Western business leaders, including Virgin Group founder Richard Branson and tech investor Steve Case, on Thursday distanced themselves from Saudi Arabia over the disappearance and alleged killing of Saudi dissident and Washington Post columnist Jamal Khashoggi. Their statements are a setback for Saudi Crown Prince Mohammed bin Salman, who has portrayed himself as a reformer intent on modernizing Saudi society and opening it to more foreign investment. The Turkish government has told U.S. officials it has audio and video recordings proving Khashoggi was killed inside the Saudi Consulate in Istanbul this month.

Google will close most of its failing social media platform, Google+, and implement new privacy measures after discovering that hundreds of thousands of users potentially had their personal data exposed because of an undisclosed software bug.

An online attack that forced Facebook to log out 90 million users last month directly affected 29 million people on the social network, it said. Through several interrelated bugs in Facebook’s programming, unnamed attackers stole the names and contact information of 15 million users, Facebook said. The contact information included a mix of phone numbers and email addresses.

Facebook separately said it purged more than 800 U.S. publishers and accounts for flooding users with politically oriented spam, reigniting accusations of political censorship and arbitrary decision-making.


Mortgage rates are at their highest levels since April 2011. The 30-year fixed-rate average jumped to 4.90 percent with an average 0.5 point. (Points are fees paid to a lender equal to 1 percent of the loan amount.) The 30-year fixed rate was 3.91 percent a year ago. The 15-year fixed-rate average climbed to 4.29 percent with an average 0.5 point. It was 3.21 percent a year ago.

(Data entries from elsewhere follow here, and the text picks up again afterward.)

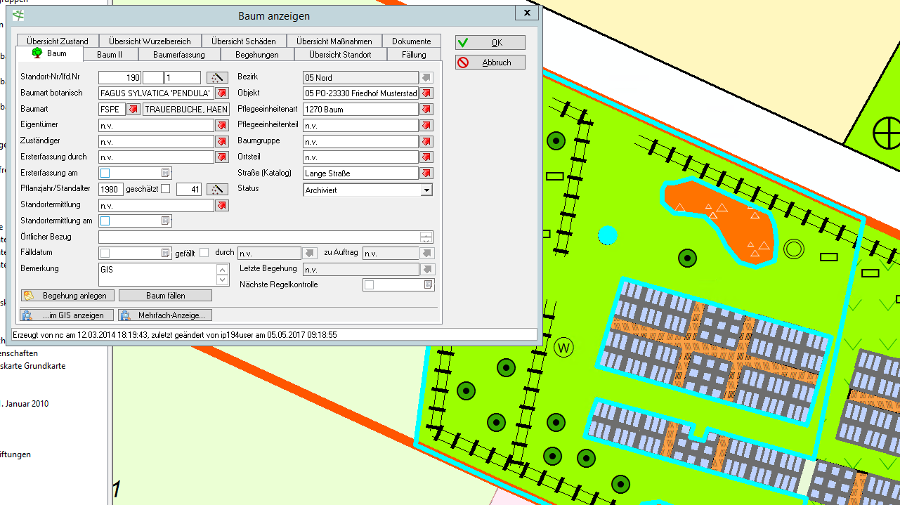Open lookup arrow for Baumart botanisch
900x505 pixels.
(222, 93)
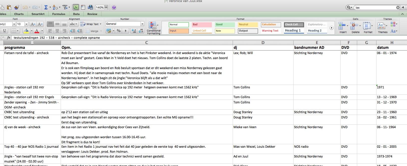Viewport: 407px width, 166px height.
Task: Click the Increase Font Size icon
Action: (33, 24)
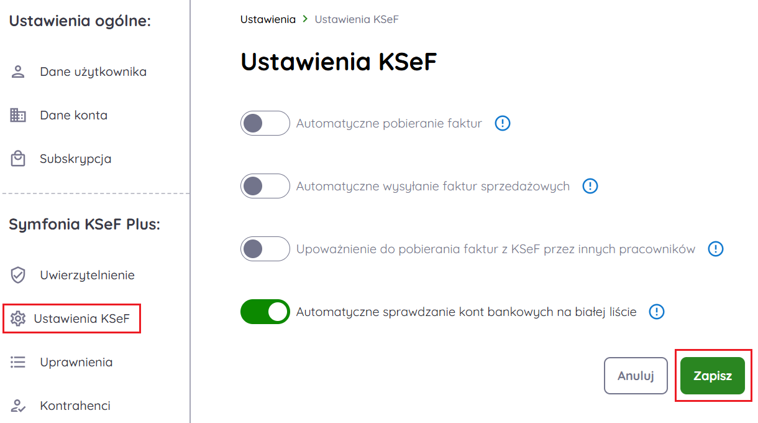Click the Kontrahenci person-check icon
The image size is (758, 423).
(x=18, y=406)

President Trump and Chinese President Xi Jinping have agreed to meet next month at the Group of 20 summit in Buenos Aires in hopes of resolving their intensifying trade conflict. The planned sit-down — which Beijing sought to forestall further U.S. tariffs — would represent the first direct talks since August, as well as a temporary victory for administration moderates. Yet with U.S.-China relations fraying on an array of issues, few analysts anticipate a major breakthrough.


Robert Pitofsky, a scholar of antitrust law who as chairman of the Federal Trade Commission was credited with energizing the agency — dubbed the “little old lady of Pennsylvania Avenue” — with his forceful yet measured approach to competition and consumer protection, died at age 88.